(Dataset entries)
========
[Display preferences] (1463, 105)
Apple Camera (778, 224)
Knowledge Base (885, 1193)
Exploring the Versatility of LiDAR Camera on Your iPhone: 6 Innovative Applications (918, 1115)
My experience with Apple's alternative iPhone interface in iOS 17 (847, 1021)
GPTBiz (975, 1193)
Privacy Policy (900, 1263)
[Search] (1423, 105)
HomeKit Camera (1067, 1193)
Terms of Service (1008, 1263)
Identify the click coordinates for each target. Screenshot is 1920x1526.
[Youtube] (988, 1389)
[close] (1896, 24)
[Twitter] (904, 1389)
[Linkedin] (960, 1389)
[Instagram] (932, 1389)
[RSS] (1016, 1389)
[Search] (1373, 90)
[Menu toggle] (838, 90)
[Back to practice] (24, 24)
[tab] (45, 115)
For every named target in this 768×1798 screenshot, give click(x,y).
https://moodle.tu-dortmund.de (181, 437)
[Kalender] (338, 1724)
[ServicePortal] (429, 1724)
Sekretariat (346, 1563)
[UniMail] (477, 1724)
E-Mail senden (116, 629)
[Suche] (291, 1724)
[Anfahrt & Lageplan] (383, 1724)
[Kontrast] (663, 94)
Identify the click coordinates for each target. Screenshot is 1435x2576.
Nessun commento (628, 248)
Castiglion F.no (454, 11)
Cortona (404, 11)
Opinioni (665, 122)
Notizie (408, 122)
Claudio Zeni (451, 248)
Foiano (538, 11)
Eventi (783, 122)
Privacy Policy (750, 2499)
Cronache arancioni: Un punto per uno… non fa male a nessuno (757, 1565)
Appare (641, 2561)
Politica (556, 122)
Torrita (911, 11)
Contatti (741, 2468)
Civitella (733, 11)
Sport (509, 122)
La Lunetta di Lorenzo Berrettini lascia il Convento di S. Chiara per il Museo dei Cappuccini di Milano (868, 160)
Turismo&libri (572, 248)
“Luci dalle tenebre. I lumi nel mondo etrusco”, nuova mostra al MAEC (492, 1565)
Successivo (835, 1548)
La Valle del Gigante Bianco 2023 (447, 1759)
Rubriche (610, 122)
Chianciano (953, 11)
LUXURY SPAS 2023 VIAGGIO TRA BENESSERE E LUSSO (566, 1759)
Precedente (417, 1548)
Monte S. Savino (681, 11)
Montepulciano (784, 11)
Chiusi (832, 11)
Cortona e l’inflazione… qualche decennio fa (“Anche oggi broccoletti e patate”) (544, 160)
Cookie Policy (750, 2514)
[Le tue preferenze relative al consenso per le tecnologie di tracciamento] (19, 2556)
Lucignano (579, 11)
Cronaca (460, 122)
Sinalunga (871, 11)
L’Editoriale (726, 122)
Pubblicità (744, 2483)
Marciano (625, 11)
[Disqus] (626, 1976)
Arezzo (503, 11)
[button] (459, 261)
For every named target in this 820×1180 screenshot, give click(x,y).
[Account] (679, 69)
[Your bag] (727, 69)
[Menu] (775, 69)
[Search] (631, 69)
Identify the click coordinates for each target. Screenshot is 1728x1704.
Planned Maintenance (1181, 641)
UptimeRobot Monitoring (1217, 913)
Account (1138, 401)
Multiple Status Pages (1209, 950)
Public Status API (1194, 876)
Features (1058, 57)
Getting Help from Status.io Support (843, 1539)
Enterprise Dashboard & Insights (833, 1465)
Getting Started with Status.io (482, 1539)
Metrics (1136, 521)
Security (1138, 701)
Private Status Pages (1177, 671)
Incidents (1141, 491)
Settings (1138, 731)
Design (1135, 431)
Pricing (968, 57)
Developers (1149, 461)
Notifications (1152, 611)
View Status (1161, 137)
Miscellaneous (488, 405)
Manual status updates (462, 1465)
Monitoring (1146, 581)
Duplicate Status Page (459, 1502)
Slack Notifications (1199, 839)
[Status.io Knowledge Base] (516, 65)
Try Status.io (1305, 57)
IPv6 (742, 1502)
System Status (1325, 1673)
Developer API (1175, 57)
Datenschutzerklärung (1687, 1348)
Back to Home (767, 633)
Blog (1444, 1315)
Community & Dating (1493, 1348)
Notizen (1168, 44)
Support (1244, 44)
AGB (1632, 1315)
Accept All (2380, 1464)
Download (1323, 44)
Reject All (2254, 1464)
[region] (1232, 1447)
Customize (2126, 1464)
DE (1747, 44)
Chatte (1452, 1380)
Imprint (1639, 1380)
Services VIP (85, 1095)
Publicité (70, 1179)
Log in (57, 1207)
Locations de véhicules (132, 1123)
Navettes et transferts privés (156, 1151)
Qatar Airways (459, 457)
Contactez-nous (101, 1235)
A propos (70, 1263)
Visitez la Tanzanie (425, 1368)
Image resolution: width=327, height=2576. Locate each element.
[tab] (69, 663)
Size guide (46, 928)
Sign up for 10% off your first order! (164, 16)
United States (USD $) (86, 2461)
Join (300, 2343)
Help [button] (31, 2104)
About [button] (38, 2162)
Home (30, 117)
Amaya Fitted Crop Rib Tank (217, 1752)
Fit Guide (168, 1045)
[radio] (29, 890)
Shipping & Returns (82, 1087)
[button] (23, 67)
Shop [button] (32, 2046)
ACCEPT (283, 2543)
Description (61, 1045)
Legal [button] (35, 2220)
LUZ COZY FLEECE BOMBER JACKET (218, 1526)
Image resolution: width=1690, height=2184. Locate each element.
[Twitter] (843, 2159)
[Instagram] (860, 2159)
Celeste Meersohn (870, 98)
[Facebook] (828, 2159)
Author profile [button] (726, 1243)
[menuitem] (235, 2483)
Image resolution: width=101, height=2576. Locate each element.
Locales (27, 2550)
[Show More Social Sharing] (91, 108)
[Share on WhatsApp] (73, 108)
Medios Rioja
========
-- WORK TASK --
Write out only those lines that fall between the one containing "Author profile [button] (726, 1243)" and the end of the entries, the first and last included, exactly as they read.

-- SOLUTION TO THE PROBLEM --
Author profile [button] (726, 1243)
[menuitem] (235, 2483)
Image resolution: width=101, height=2576. Locate each element.
Locales (27, 2550)
[Show More Social Sharing] (91, 108)
[Share on WhatsApp] (73, 108)
Medios Rioja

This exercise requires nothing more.